EXERCISE DIRECTIONS -
Reproduce the following data line for line, unchanged.

MATERIAL -
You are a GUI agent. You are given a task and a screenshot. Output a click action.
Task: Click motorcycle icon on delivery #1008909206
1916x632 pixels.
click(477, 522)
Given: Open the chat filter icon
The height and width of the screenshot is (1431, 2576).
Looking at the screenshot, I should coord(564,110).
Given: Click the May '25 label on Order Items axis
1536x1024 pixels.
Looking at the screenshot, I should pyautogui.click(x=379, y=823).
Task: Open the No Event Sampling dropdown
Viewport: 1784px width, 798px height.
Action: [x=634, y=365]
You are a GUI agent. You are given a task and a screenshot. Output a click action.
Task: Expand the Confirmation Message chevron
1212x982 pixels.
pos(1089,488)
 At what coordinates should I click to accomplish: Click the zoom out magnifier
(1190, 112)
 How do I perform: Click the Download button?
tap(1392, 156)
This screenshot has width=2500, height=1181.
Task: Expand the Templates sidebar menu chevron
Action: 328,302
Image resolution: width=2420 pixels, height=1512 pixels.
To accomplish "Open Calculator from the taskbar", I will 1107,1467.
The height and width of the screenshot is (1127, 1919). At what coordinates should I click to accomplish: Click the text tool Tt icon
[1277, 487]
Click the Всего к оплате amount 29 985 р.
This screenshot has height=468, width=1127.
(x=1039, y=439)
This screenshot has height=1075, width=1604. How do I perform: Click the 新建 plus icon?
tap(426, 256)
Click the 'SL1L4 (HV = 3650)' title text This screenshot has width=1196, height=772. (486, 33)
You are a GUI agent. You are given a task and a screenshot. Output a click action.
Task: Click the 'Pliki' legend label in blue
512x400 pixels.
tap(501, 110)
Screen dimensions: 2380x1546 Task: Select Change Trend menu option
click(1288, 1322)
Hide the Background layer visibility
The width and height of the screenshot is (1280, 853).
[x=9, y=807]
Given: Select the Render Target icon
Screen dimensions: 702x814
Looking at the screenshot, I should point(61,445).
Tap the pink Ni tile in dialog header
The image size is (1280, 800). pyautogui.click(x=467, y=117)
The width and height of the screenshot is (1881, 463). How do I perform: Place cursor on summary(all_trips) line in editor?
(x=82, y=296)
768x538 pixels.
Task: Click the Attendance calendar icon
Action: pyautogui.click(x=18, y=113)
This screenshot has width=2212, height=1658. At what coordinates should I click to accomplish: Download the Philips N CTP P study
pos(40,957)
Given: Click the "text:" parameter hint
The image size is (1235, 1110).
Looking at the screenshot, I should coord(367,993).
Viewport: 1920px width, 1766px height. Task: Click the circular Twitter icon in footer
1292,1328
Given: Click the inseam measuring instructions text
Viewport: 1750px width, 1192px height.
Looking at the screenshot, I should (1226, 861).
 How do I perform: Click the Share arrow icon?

ANSWER TO THE EXERCISE -
You are a GUI agent. You are given a task and a screenshot. Output a click action.
Task: Click motorcycle icon on delivery #1008909206
1916x632 pixels.
click(477, 522)
Given: Open the chat filter icon
The height and width of the screenshot is (1431, 2576).
Looking at the screenshot, I should coord(564,110).
Given: Click the May '25 label on Order Items axis
1536x1024 pixels.
Looking at the screenshot, I should pyautogui.click(x=379, y=823).
Task: Open the No Event Sampling dropdown
Viewport: 1784px width, 798px height.
Action: [x=634, y=365]
You are a GUI agent. You are given a task and a screenshot. Output a click action.
Task: Expand the Confirmation Message chevron
1212x982 pixels.
pos(1089,488)
 At what coordinates should I click to accomplish: Click the zoom out magnifier
(1190, 112)
 How do I perform: Click the Download button?
tap(1392, 156)
This screenshot has width=2500, height=1181.
Task: Expand the Templates sidebar menu chevron
Action: 328,302
Image resolution: width=2420 pixels, height=1512 pixels.
To accomplish "Open Calculator from the taskbar", I will 1107,1467.
The height and width of the screenshot is (1127, 1919). At what coordinates should I click to accomplish: Click the text tool Tt icon
[1277, 487]
Click the Всего к оплате amount 29 985 р.
This screenshot has height=468, width=1127.
(x=1039, y=439)
This screenshot has height=1075, width=1604. How do I perform: Click the 新建 plus icon?
tap(426, 256)
Click the 'SL1L4 (HV = 3650)' title text This screenshot has width=1196, height=772. (486, 33)
You are a GUI agent. You are given a task and a screenshot. Output a click action.
Task: Click the 'Pliki' legend label in blue
512x400 pixels.
tap(501, 110)
Screen dimensions: 2380x1546 Task: Select Change Trend menu option
click(1288, 1322)
Hide the Background layer visibility
The width and height of the screenshot is (1280, 853).
[x=9, y=807]
Given: Select the Render Target icon
Screen dimensions: 702x814
Looking at the screenshot, I should point(61,445).
Tap the pink Ni tile in dialog header
The image size is (1280, 800). pyautogui.click(x=467, y=117)
The width and height of the screenshot is (1881, 463). How do I perform: Place cursor on summary(all_trips) line in editor?
(x=82, y=296)
768x538 pixels.
Task: Click the Attendance calendar icon
Action: pyautogui.click(x=18, y=113)
This screenshot has width=2212, height=1658. At what coordinates should I click to accomplish: Download the Philips N CTP P study
pos(40,957)
Given: Click the "text:" parameter hint
The image size is (1235, 1110).
Looking at the screenshot, I should coord(367,993).
Viewport: 1920px width, 1766px height. Task: Click the circular Twitter icon in footer
1292,1328
Given: Click the inseam measuring instructions text
Viewport: 1750px width, 1192px height.
Looking at the screenshot, I should (1226, 861).
 How do I perform: Click the Share arrow icon?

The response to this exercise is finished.